The Project is part of the government’s commitment to providing universal access to electricity in Kenya by 2022, universal access to modern energy services for cooking by 2030, as well as the impetus for growth in achieving Vision 2030. The Project is implemented jointly by the Ministry of Energy, Kenya Power and Lighting (KPLC) as well as Rural Electrification and Renewable Energy Corporation (REREC).
The Project targets to reach approximately. 277,000 households (1.3 million people), community facilities: schools; health facilities, and administrative offices as well as 380 community boreholes in the 14 Counties of Samburu, West Pokot, Turkana, Marsabit, Isiolo, Mandera, Wajir, Garissa, Tana River, Lamu, Kilifi, Kwale, Taita Taveta, and Narok.
It will also facilitate the installation of 250,000 solar home systems in the 14 Counties and the selling of 150,000 clean cooking stoves in 8 Counties of Samburu, West Pokot, Turkana, Isiolo, and Marsabit, Kwale, Taita Taveta, and Kilifi.
The Ksh 15 Billion Six year Project was launched in July 2017 and is expected to be complete by June 2023 as funded by the World Bank.
As the target counties are not served by the national grid, mini-grids will be constructed to be the main source of energy.

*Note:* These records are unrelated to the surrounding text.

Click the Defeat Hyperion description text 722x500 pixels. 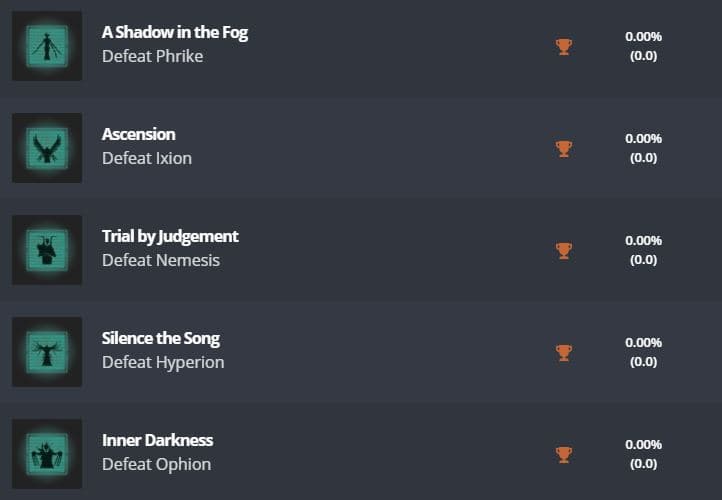coord(163,362)
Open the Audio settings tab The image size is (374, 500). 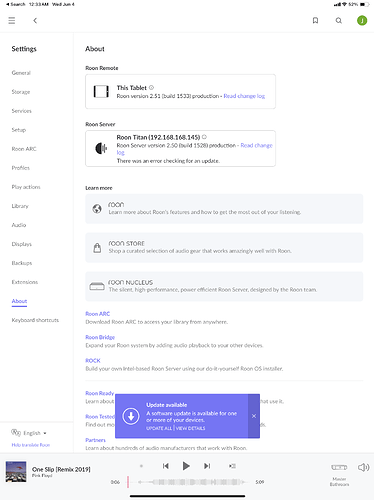coord(19,225)
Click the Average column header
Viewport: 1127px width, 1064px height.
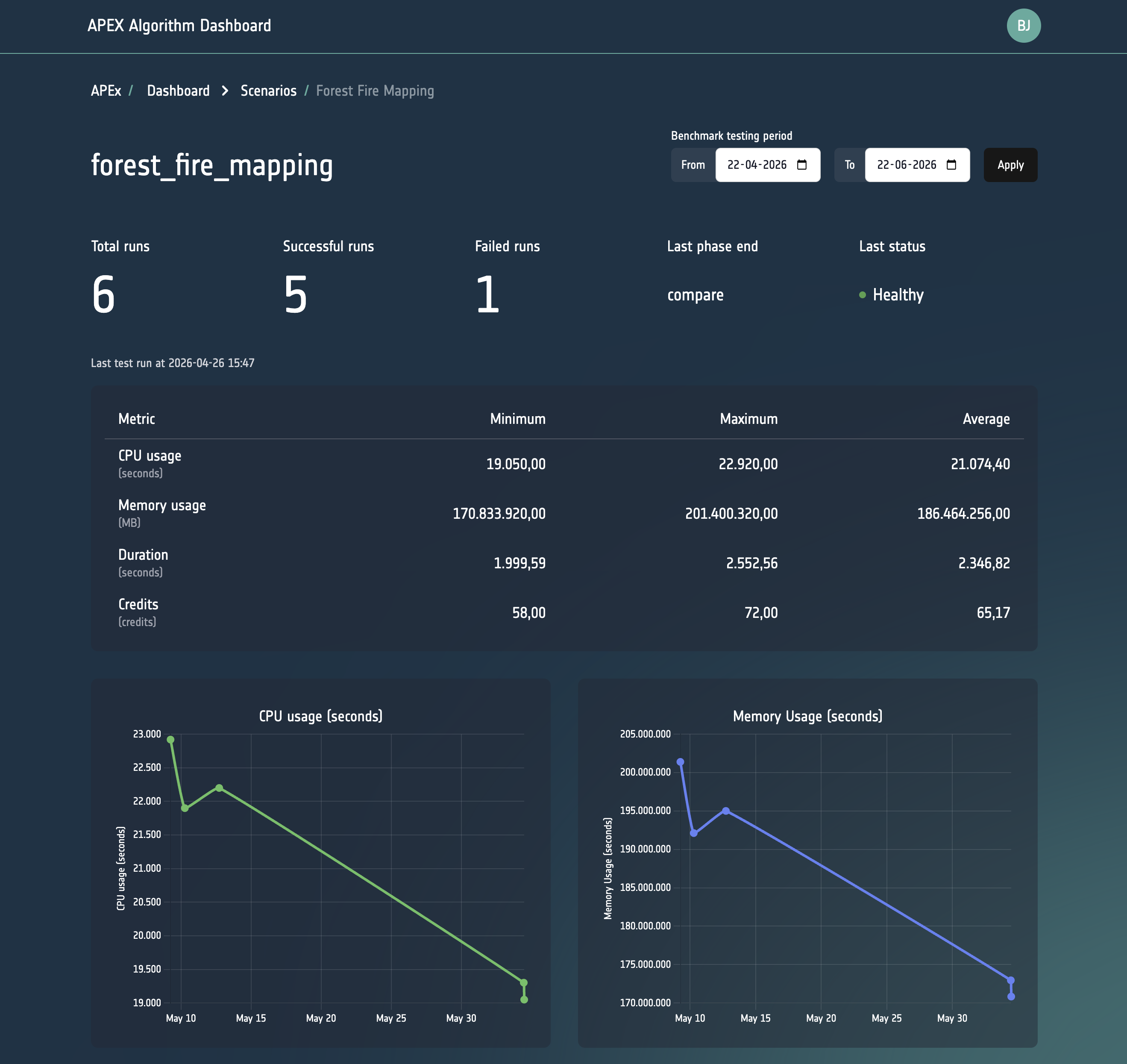point(986,419)
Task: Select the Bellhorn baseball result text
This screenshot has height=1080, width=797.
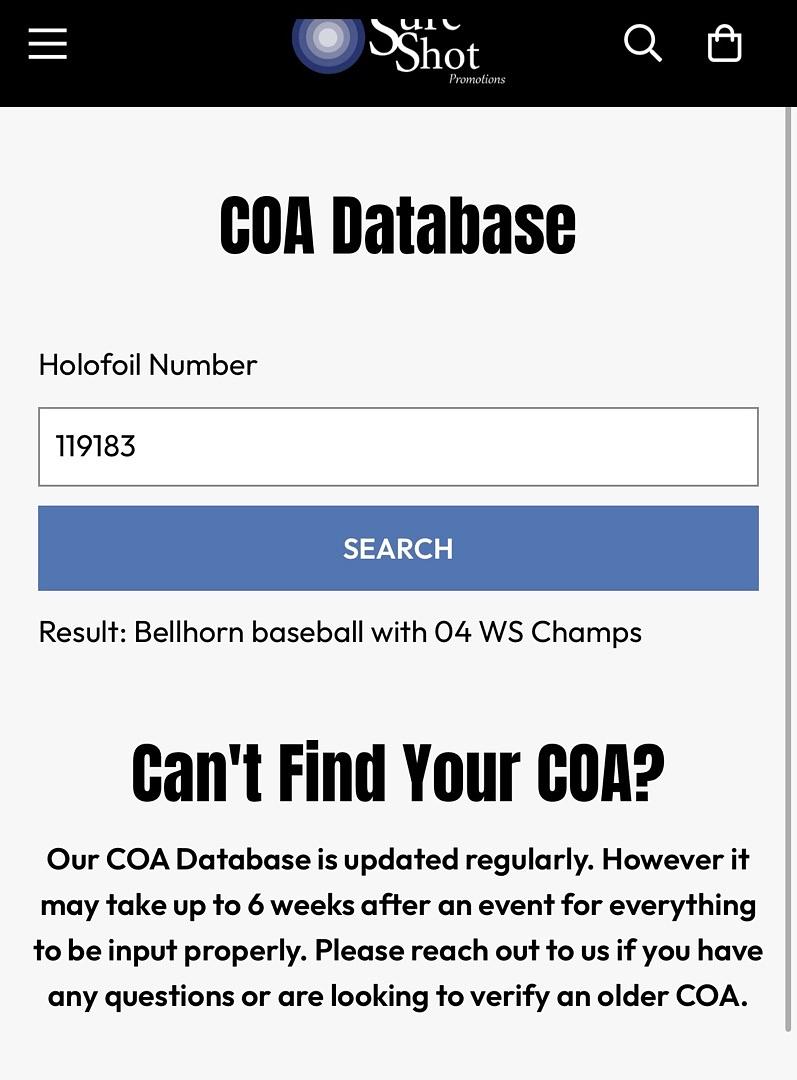Action: (x=249, y=632)
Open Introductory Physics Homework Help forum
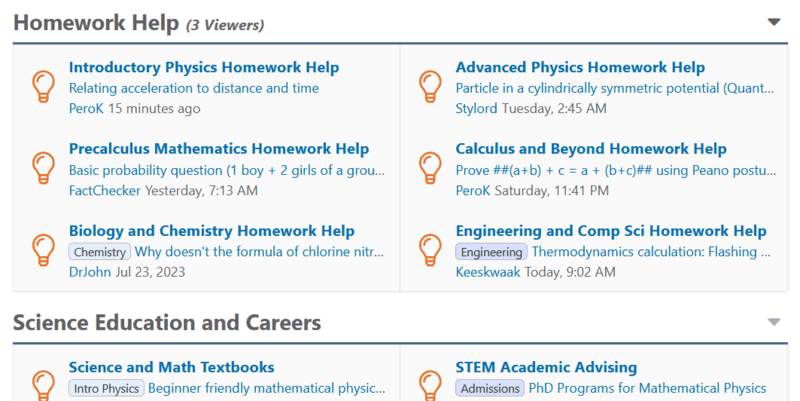This screenshot has width=800, height=401. tap(204, 67)
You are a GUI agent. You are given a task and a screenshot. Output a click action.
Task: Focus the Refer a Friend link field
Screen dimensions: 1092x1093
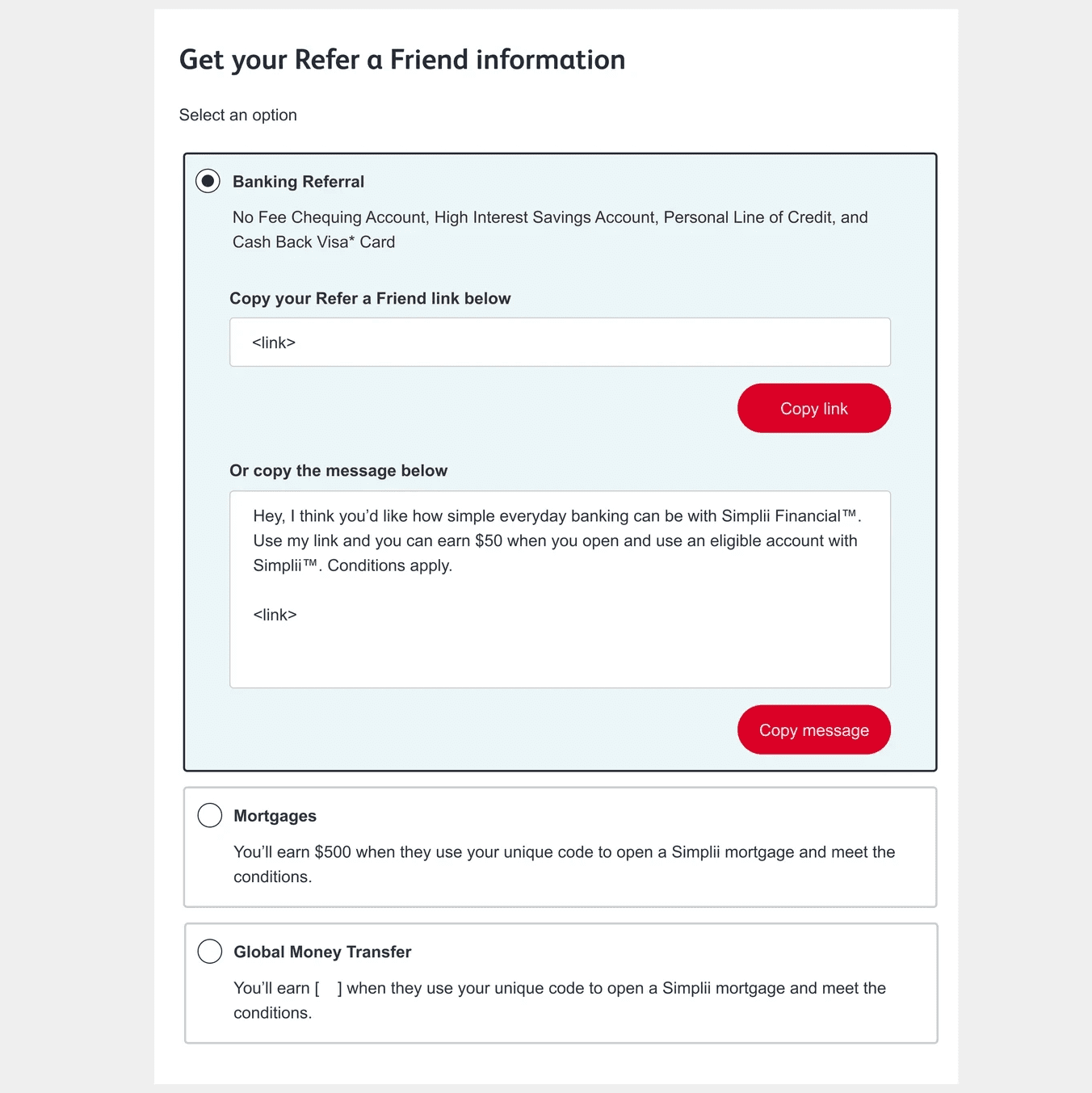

A total of 151 mini-grids will be constructed throughout I2 of the 14 Counties.
The mini-grids will then be used to provide electricity to community facilities, enterprises, and households. The mini-grids will be constructed in areas that have a minimum population of 100 households and sufficient existing or potential business and institutional loads.

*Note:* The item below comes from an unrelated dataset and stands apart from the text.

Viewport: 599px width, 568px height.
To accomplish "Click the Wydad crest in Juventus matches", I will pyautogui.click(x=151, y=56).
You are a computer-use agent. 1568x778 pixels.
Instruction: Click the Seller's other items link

In Samburu County areas like Barsaloi, Lodungokwe, Sereolipi, and TUUM are expected to benefit. Other areas also include; Latakweny, Ngurnit, Kirimon, Opiroi , Suraadoru, and the adjacent areas.
The vast majority of the off-grid population in the 14 counties is dispersed and requires individual system solutions (Solar Home Systems- SHS).
Under this component, the Project aims to establish sustainable supply chains for marketing and sales of solar home systems in KOSAP Counties. While the Private Sector Actors have penetrated the solar market in other parts of the country they have not made the same in-roads in the 14 Counties.
The Project has established a Results-Based Financing and Debt Facility (RBF) which will provide incentives to solar businesses to extend and expand their reach in the 14 Counties.
Under this component, the project aims to deliver 250,000 Stand-alone Solar home Systems and 150,000 high-tier clean cooking solutions. SNV Netherlands Development Organization in partnership with Sun Funder is the Facilities Manager.
Under the Stand Alone Home Systems for Public Facilities, community facilities developed by the Ministry of Health, Ministry of Education and the Ministry of Interior will be supplied with power for optimum performance.
About 380 boreholes associated with community facilities in the 14 Counties will benefit from the installation of solar-powered water pumps. This will increase sustainable access to water supply by equipping new boreholes and retrofitting existing diesel-powered boreholes.
The Rural Electrification Agency and Renewable Energy (REREC) which is in charge of implementing this aspect of the project will hire a private sector contractor to supply, install and maintain stand-alone solar systems for the community facilities. This will enhance the sustainability of these facilities as the operational costs associated with diesel-based systems will be avoided.
Training under KOSAP is aimed at enhancing the capacity of the targeted county governments. The County government’s role in the energy sector is planning and development, including electricity and gas reticulation and energy regulation.